=== PASSAGE TO READ ===
Thoughts on a Neural Network for Music
I noticed a few months ago that Sora was announced by OpenAI. For those who don't know, Sora will be a video-generation software in the same vein as ChatGPT, but instead of text, it will generate videos with object-permanence.
Object-permanence was the long-sought-for feature to any AI video-generator. In the earlier days (maybe last year or so, and before), the attempts at video generation would always fall short because they didn't have static objects in the scenes--it looked like some sort of odd, infantile hallucination.
Luckily, the guys at OpenAI cracked the code. The decided to use the Unreal Engine! Basically, what that allowed them to do was to create 3D items to be displayed in a 2D video scene. These items wouldn't go away until it was time to look at something else, this yielding the effect of object-permanence in the video software.
Okay...good for those guys. But what does this have to do with MUSIC?
Well, I'm glad you asked. I haven't thought enough about this to publish any paper, and I haven't made any code around this...but, it's an interesting idea.
There are a lot of "music generators" out there. I think the fundamental problem with most of them is that they don't focus on the basic building blocks of their medium. When we think music, we might think songs, notes, descriptions of songs...but that may be all wrong. What we are looking for here is the fundamental objects that underpin music, at least from a computer's perspective.
Much like the OpenAI team determined that the fundamental object of 2D video was a 3D model, I think the fundamental object of music IS a note, but a note note played on a certain instrument.
(Okay, forget vocals for now, which can be tricky from this standpoint. If you're hurting for vocals, just use a Drake or Adele AI, like the ones they use for those annoying YouTube videos.)
Yes, so I think, besides the humble note (pitch+duration), we will also need to take into account the timbre.
Okay, so is this revolutionary? Not at all. There are probably 1000 people working on this right now who have gotten a lot farther than me.
But the thought stands. What if we take timbre into account?

=== GIVEN DATA ===
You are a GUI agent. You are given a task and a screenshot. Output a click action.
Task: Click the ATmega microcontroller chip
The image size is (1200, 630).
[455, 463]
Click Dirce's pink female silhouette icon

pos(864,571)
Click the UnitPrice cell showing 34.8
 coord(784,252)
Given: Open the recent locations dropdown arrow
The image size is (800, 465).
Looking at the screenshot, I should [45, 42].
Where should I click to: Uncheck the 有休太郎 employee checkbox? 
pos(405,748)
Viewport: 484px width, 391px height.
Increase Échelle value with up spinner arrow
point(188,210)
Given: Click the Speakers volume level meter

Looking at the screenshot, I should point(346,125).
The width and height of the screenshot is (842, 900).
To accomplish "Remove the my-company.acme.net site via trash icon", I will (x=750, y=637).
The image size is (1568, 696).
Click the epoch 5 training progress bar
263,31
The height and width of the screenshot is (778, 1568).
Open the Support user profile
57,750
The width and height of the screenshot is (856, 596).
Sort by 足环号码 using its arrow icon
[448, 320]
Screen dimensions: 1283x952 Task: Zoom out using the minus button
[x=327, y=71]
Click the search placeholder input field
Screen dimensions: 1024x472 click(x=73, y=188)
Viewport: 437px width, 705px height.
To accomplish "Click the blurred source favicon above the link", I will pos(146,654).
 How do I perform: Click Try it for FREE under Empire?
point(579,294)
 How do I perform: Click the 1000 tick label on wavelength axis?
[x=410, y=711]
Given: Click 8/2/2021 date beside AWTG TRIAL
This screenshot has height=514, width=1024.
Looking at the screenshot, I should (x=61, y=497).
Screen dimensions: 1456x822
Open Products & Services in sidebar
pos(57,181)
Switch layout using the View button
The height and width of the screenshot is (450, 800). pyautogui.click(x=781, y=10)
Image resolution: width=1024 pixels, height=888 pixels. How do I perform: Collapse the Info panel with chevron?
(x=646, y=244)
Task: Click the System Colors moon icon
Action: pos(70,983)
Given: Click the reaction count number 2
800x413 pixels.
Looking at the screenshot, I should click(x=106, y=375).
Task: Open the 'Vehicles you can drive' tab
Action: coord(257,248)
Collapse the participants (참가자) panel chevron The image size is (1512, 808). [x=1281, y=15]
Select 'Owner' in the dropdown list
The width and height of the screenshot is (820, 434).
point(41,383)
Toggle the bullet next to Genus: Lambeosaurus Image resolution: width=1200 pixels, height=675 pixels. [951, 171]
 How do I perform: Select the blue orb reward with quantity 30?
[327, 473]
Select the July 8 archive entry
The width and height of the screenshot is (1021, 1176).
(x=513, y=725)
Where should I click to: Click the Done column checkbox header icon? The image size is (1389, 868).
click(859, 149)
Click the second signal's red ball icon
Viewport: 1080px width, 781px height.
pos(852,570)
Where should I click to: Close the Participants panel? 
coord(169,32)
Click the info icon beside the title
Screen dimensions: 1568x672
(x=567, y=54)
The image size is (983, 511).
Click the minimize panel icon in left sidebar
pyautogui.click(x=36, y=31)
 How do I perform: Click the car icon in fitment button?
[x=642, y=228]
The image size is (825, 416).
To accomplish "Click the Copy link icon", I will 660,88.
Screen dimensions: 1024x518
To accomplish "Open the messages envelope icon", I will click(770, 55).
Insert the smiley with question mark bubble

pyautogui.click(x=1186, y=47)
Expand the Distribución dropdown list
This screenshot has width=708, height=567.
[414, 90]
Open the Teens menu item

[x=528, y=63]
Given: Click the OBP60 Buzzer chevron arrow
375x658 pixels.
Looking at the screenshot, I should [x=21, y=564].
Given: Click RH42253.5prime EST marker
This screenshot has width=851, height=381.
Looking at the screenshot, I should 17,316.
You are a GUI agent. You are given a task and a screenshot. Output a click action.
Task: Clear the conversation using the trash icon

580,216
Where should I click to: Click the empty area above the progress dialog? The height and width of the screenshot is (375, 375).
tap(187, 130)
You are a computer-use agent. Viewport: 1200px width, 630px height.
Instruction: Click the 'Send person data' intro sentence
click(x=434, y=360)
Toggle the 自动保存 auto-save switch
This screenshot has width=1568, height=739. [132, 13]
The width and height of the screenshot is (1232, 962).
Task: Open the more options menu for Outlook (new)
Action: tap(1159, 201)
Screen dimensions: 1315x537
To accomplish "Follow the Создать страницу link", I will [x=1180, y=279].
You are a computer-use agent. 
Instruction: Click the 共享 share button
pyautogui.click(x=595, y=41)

=== TRY IT ===
Copy out the whole post above about a neural network for music word for word, without changing anything.

=== REPLY TO THE TASK ===
Thoughts on a Neural Network for Music
I noticed a few months ago that Sora was announced by OpenAI. For those who don't know, Sora will be a video-generation software in the same vein as ChatGPT, but instead of text, it will generate videos with object-permanence.
Object-permanence was the long-sought-for feature to any AI video-generator. In the earlier days (maybe last year or so, and before), the attempts at video generation would always fall short because they didn't have static objects in the scenes--it looked like some sort of odd, infantile hallucination.
Luckily, the guys at OpenAI cracked the code. The decided to use the Unreal Engine! Basically, what that allowed them to do was to create 3D items to be displayed in a 2D video scene. These items wouldn't go away until it was time to look at something else, this yielding the effect of object-permanence in the video software.
Okay...good for those guys. But what does this have to do with MUSIC?
Well, I'm glad you asked. I haven't thought enough about this to publish any paper, and I haven't made any code around this...but, it's an interesting idea.
There are a lot of "music generators" out there. I think the fundamental problem with most of them is that they don't focus on the basic building blocks of their medium. When we think music, we might think songs, notes, descriptions of songs...but that may be all wrong. What we are looking for here is the fundamental objects that underpin music, at least from a computer's perspective.
Much like the OpenAI team determined that the fundamental object of 2D video was a 3D model, I think the fundamental object of music IS a note, but a note note played on a certain instrument.
(Okay, forget vocals for now, which can be tricky from this standpoint. If you're hurting for vocals, just use a Drake or Adele AI, like the ones they use for those annoying YouTube videos.)
Yes, so I think, besides the humble note (pitch+duration), we will also need to take into account the timbre.
Okay, so is this revolutionary? Not at all. There are probably 1000 people working on this right now who have gotten a lot farther than me.
But the thought stands. What if we take timbre into account?